Mi disse, amico caro a perduta conversazione, mentre leggeva le pagine di questo blog, che poco gli sconfinferava ch’io nascondessi la mia identità. Che mi toccò di spiegare che non la nascondevo affatto, che quell’altro me che s’aggira per il mondo, se taluno dalla finestra ne urla il nome assieme a cognome, altri non si volta che lui. Rivendicavo, piuttosto, l’essenza del mio nulla nell’essere nessuno, che quello, ad oggi, m’appare atto finalmente eversivo, di dissacrante irriconoscenza verso il mondo d’intorno ricco di sgomito.

Poi, a continuare, mi relegò a discussione sull’oggi che trema d’impietosa decadenza, d’informazione negletta, pure mi girò pletore e più di millanta scritti a web e video che – sempre a dire suo – smantellavano il mainstream. Che ci sono termini dell’oggi che mi lasciano simpatie urticanti, che pare ci siamo persi s memoria di semplice apparentamento d’nformazione a potere. Che se Pasolini, a stigma di Villa Giulia, come Sciascia sui professionisti dell’antimafia, anziché il paginone roboante del giornalone, avessero usato altro mezzo, forse non avrebbero fatto etto di danno ad essere ignorati, che tanto si son confusi di tiramenti di giacchetta. Che poi, mi domando e dico, quale sarebbe la ragione che più mi sfuggì, che rende faccelibro et similia, dei tre o quattro più ricchi del mondo, pure per click d’antagonismo, meno mainstrimmanti? Che ho odore d’appattamento, di gioco di parti. Dunque, m’annessuno volentieri, pure più volentieri di sempre.
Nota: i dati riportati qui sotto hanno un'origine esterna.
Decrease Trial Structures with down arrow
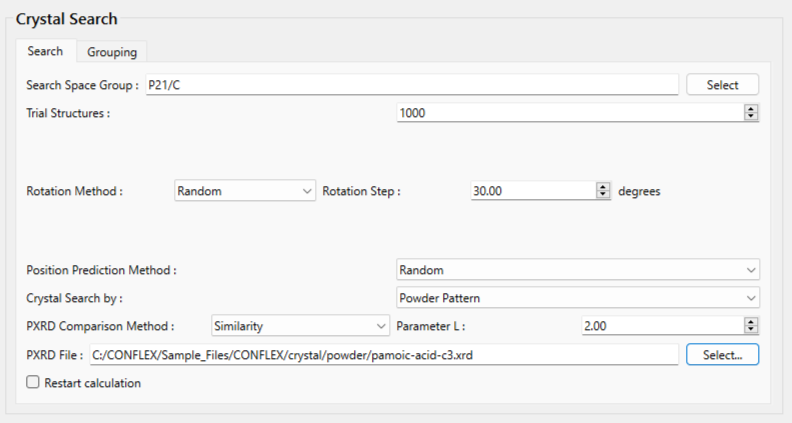This screenshot has height=423, width=792. (x=751, y=117)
E nel mio annessunarmi ancor più eversivo, m’è balenato per la testa che non avevo fatto degni auguri al caro collega in pensione. Neppure mi viene d’andarlo a trovare che, in là con gli anni e preda facile d’acciacchi pesanti, rischio, ad auguri sentiti, d’aggiungere carico da novanta da scuola sicura. E così m’avvenne di mettermi a rovistare, sino a scorgere in fondo a cassetto, stipato d’ogni scemenza mi scordo di far monnezza, due fogli, due, che lì mi pareva d’averli lasciati, di carta martellata di un qualche remoto pregio. Ne inserisco prima l’uno quindi l’altro nella vecchia tedesca, e batto tasti meccanici a testo d’affetto, a ricordo pure d’altro collega, che ci ha fatto scherzo d’abbandono anzitempo. Poiché avevo necessità impellenti di prelievo di contante a bancoposta, m’avanzavano 95 centesimi per spedizione ordinaria, e consegnata la busta alla solerte funzionaria, con tanto di destinatario accompagnato da mittente, me ne sono tornato a casa, guardingo, che quello mi parve davvero atto eversivo, pure con tanto di firma ad autodenuncia.